This is a wheel-thrown bowl approximately 7 1/4 inches wide and just over 2 3/4 inches tall. It has a distinct bowl shape, with a subtle difference in curvature to the body; towards the base it is belled outward, curving back in towards the top and flaring out slightly at the rim before it rolls back upright to a rounded lip. The base, small than the body in width, is tucked beneath the lower curve, with a flat, untouched bottom and carved-out upper foot. I glazed it in Cobalt, and trimmed the rim, around the foot and the inner base with white; the lip is slightly green just below the top, while the crest and down either side - though primarily the inner surface - is a far, far lighter variegated blue hue; the latter surfaces have taken on a dripping effect reminiscent of lace or frothed waves creeping across a beach in the patchwork shape and stippled texture. The bottom of the inner surface was also brushed in white, resulting in a similar color and texture effect as the rim, and a small patch of the same just above the inner base.



The texture of the glaze on this one reminds me of the Sun's surface, with all its convection cells and the tendril-like spikes marking the boundaries of a Sunspot - except in this one, the order of which is outside what is reversed and the colors aren't fire!
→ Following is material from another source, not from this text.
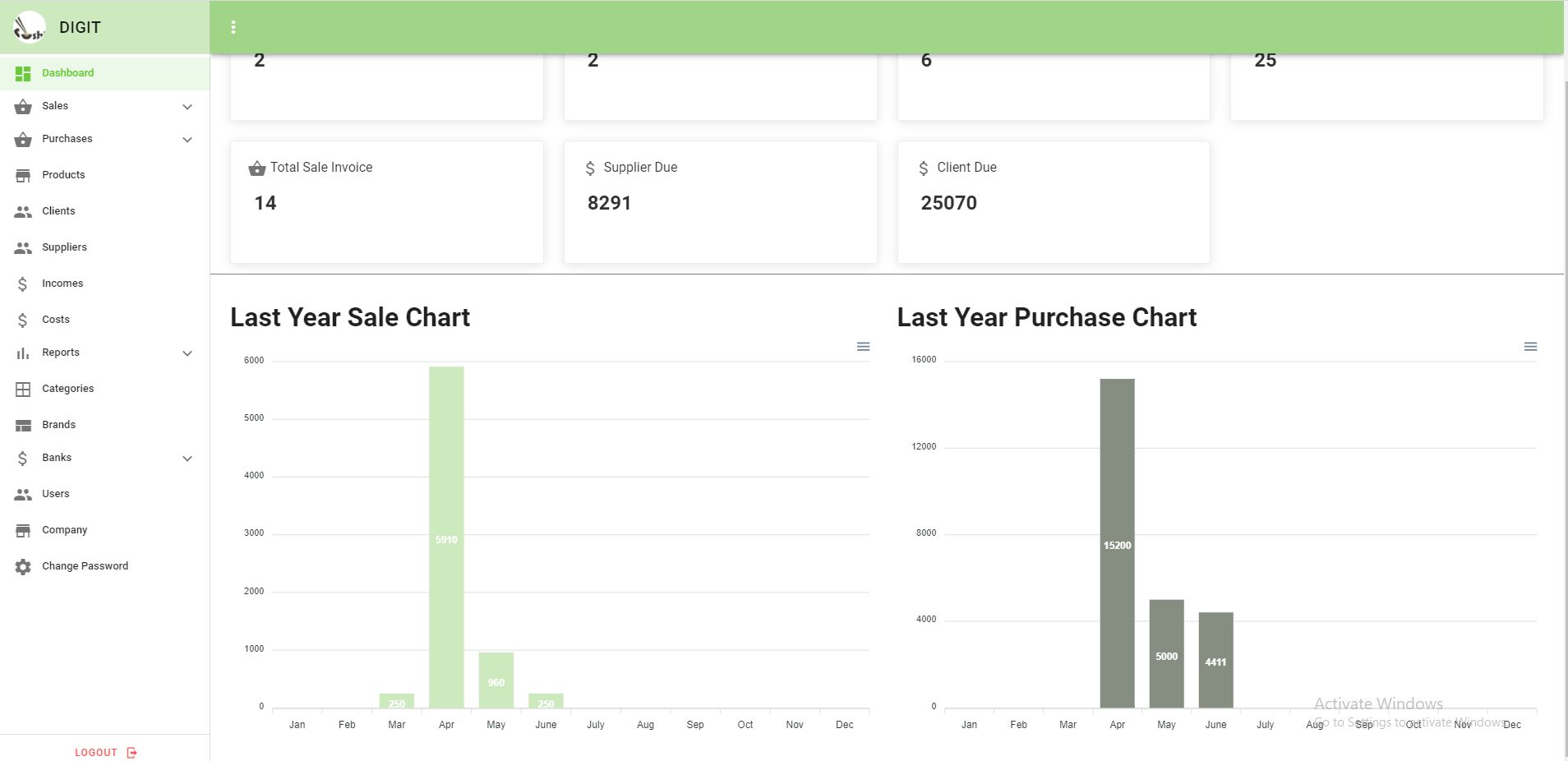Viewport: 1568px width, 761px height.
Task: Click the Total Sale Invoice card
Action: 386,201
This is a wheel-thrown bowl approximately 4 1/3 inches wide and 2 1/4 inches tall. It has a deep body that bells out from the base, with a thin, sharp tip. The base is flat on the bottom, while the sides are straight until the body with a slight flip-out at the edge. The outer body is glazed a dark cobalt blue, while the inner surface is cobalt over shadow green and the lip thickened with black. The result after it was pulled from the kiln is a blue-black drip down the rim with the lower edge bordered in black with an outer-edge tracing of light blue. The inside rim also dripped down, but in a finger-like, cilia-esque pattern; the blue and green combined to create a patchwork of seaweed-teal and blue with a primarily stippled texture.
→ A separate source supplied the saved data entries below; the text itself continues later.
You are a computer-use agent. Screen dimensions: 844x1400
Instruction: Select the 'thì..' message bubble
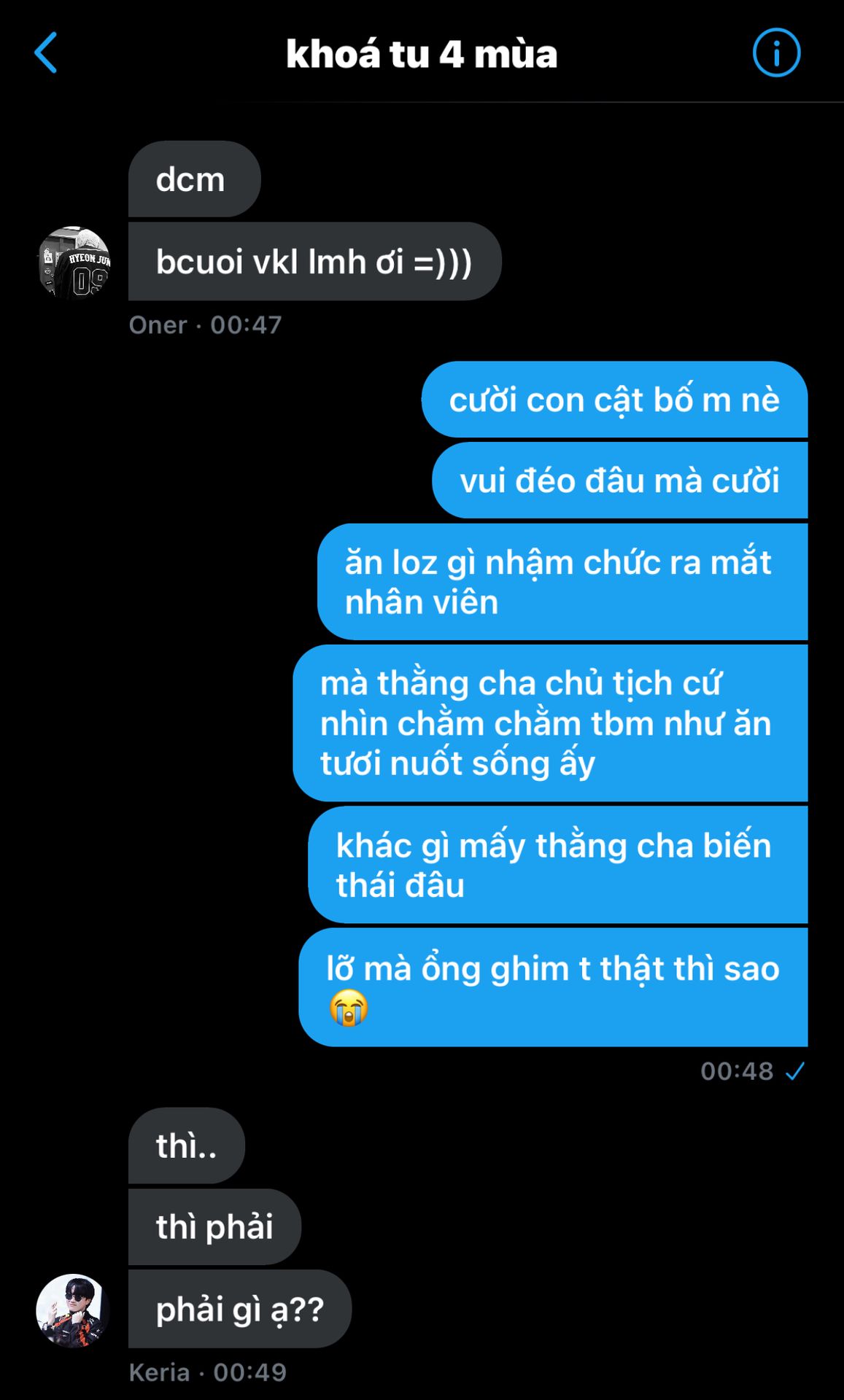(187, 1146)
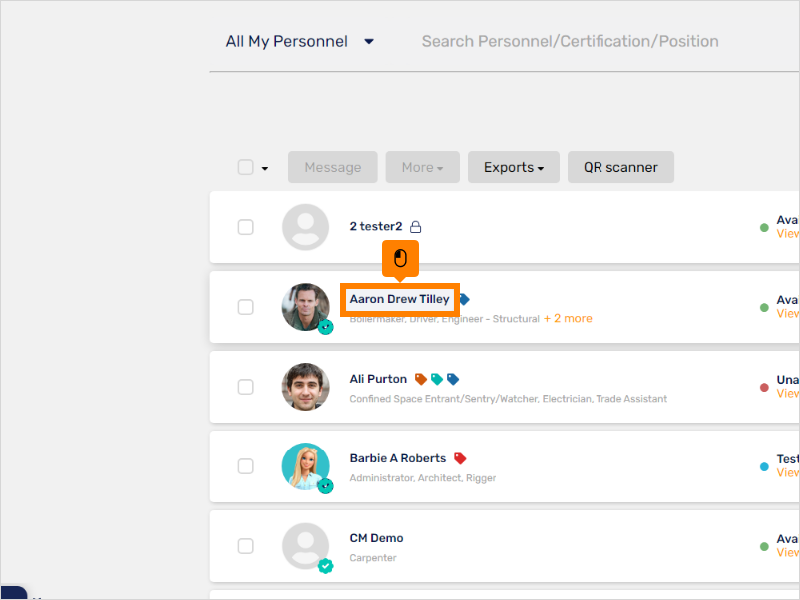Check the select-all checkbox above the list
The height and width of the screenshot is (600, 800).
(x=245, y=167)
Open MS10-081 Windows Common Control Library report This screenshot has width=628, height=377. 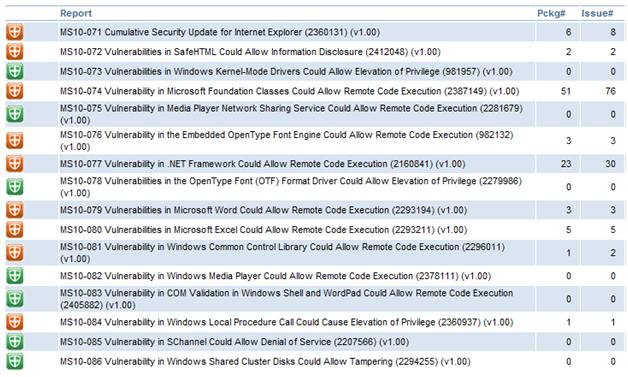click(282, 253)
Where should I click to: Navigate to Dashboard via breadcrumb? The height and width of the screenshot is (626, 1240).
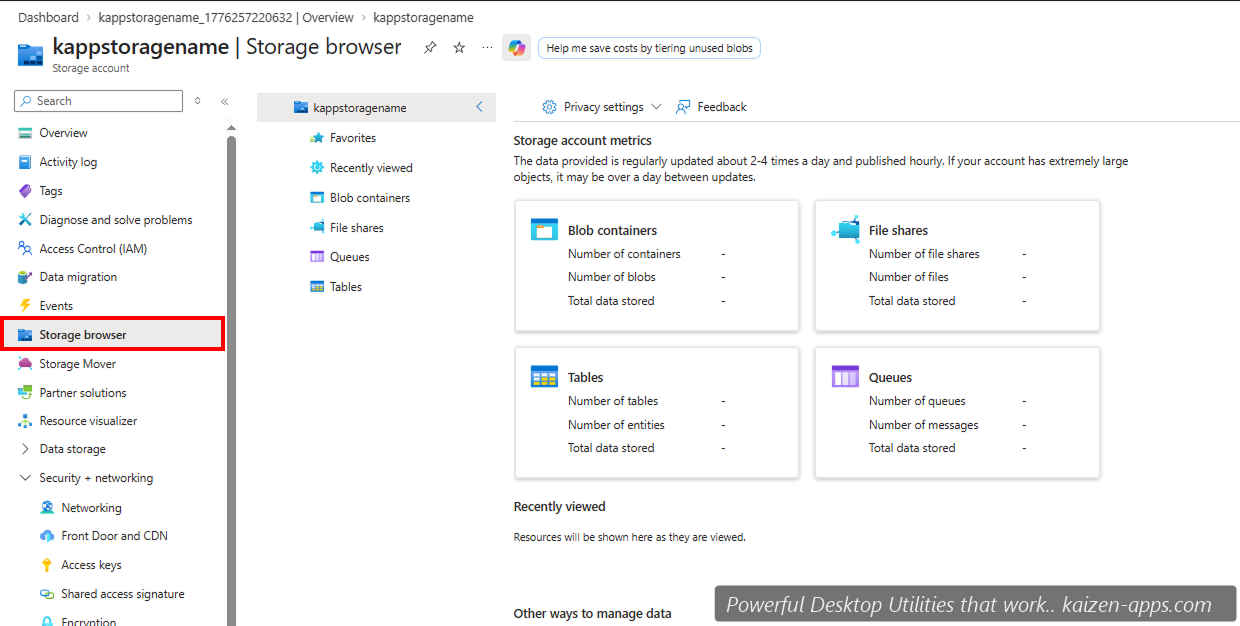[48, 17]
This is a wheel-thrown bowl 6 1/4 inches wide and 2 1/2 inches tall. It has a deep body that slants outward from the rounded base at an angle; the lip is flattened with edges, and the bottom of the base has a wide, shallow foot. It was glazed in thin, light powder-blue with black on the rim that drips down on both sides and black splattering on the inside. The black is watered to a gray by the blue, and the flat top of the lip has a deep blue-black hue; the basal clay shows through the blue glaze, primarily on the inner surface due to surface texture from the throwing process.